We asked Nicole, because, as we've written about before, both she and Sonya Ryland (pictured above to Nicole's right) work with SPD to build relationships with "unsheltered households" and to extend to them in the field repeated offers of services and housing.  Below is her response in its entirety.  (We're posting this without her permission, so we might have to ask forgiveness, but we think it's worth the risk to bring you her exact words.)

To answer your question about “Street Outreach” …. SHA teamed up with Salem Police Department a little over a year ago when we were asked how many “beds” we had available by a Salem Police Sgt. We advised him that we didn’t have any emergency housing, but with our positive outlook – we were willing to help however we could in the field. It was this very informal request that has led to a long term team relationship with the downtown enforcement team to help those least likely to seek resources. We knew if we could impact just one life it would make a difference and in the course – we’ve been able to change many lives for the better.

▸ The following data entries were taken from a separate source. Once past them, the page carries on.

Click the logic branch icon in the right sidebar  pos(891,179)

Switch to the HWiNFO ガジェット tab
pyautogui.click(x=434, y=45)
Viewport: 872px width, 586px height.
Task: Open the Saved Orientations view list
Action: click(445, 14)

It was truly eye opening to see how many individuals just needed a voice, a person to speak up for them, guide them in the right direction to help pave the path to a better future for them. So many just didn’t even know where to start to help themselves or they had given up hope. It definitely was not without trust building that we broke down barriers and had to show individuals that we weren’t just another social service worker telling them were to go – but we were there to pave the path for them.

We spent time educating at the camps and made follow up  appointments to those who could make it our offices. If they couldn’t come to us – we made appointments to go back out to them.  We sought donations for transportation needs, socks, gloves, protein bars, snacks, hand warmers, hand sanitizer, coats, tents and sleeping bags. Through the donations, we have built trust a rapport with the homeless community by genuinely being out in their element to help them however we can at the time.

I always carry a Microsoft Surface Pro lap top that has cellular data with me, so that we can help sign individuals up for Section 8 and SHA owned properties in the field. We also work closely with a PH-tech representative that assists us to get individuals signed up with OHP in the field and get immediate access to medical care also.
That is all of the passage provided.